Due delegazioni dei manifestanti si recano rispettivamente, una in Comune e una dal prefetto per portare il documento e chiedere cosa hanno intenzione di fare. Con la delegazione che è andata dal prefetto c’è anche MASSIMO BALDINO che aveva cominciato lo sciopero della fame per ottenere una convocazione dal prefetto. Il prefetto informa che avrebbe telefonato a Federici.

La piazza continua a essere gremita, al suo massimo intorno alle 11. Molti i giornalisti, la Rai fa interviste, Giulio Guerri attivissimo sin dalla sera prima, in tempo reale aggiorna la Piazza sui progressi della vicenda e non si risparmia, Ivan Mirenda presidia l’area con il suo gruppo 5 stelle, Marco Tarabugi fa la spola tra la Piazza e il Comune. Dario Vergassola presente in Piazza Verdi dalla prima mattina fino alle 14, telefona in diretta a Sgarbi che lo informa che sarebbe andato dal Ministro Bray. Intorno a Dario si raccolgono moltissime persone.
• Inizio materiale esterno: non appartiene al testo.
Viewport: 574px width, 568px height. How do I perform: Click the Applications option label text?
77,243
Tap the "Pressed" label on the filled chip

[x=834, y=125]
Le notizie sono contrastanti, chi dice che il sindaco  non avrebbe accolto questo invito a fermare i lavori, chi dava per certo già lo stop. Intanto ogni movimento dei camion, degli operai e dei poliziotti suscita timore. Tutti erano avvisati di restare fino a informazioni più sicure nel timore che nella distrazione e nel calo di attenzione i lavori cominciassero.

Serena Spinato, Stefano Sarti e altri esponenti di Legambiente e di Italia nostra fanno un esposto alla procura della repubblica, Si prova a percorrere tutte le strade per bloccare l’inizio dei lavori.

Poi colpo di scena, Federici convoca i giornalisti ad uno ad uno e un gruppo si avvia verso il Comune. Laspeziaoggi viene chiamata per ultima.

Il risultato è questo: procederà alle verifiche richieste dal Ministero, ma dal suo punto di vista tutto è in regola. Quindi lo stop è temporaneo. Ha ribadito che è sindaco in quando è stato eletto dal 53% della popolazione e in virtù di questo agisce in piena democrazia.Ha detto che non andrà contro la legge laddove i pini risultassero vincolati e che “Se ci fosse la sospensione dei lavori ci sarebbe una perdita di 10 milioni di euro.”

Gli operai salgono sui camion e si allontanano. Per ora scampato pericolo.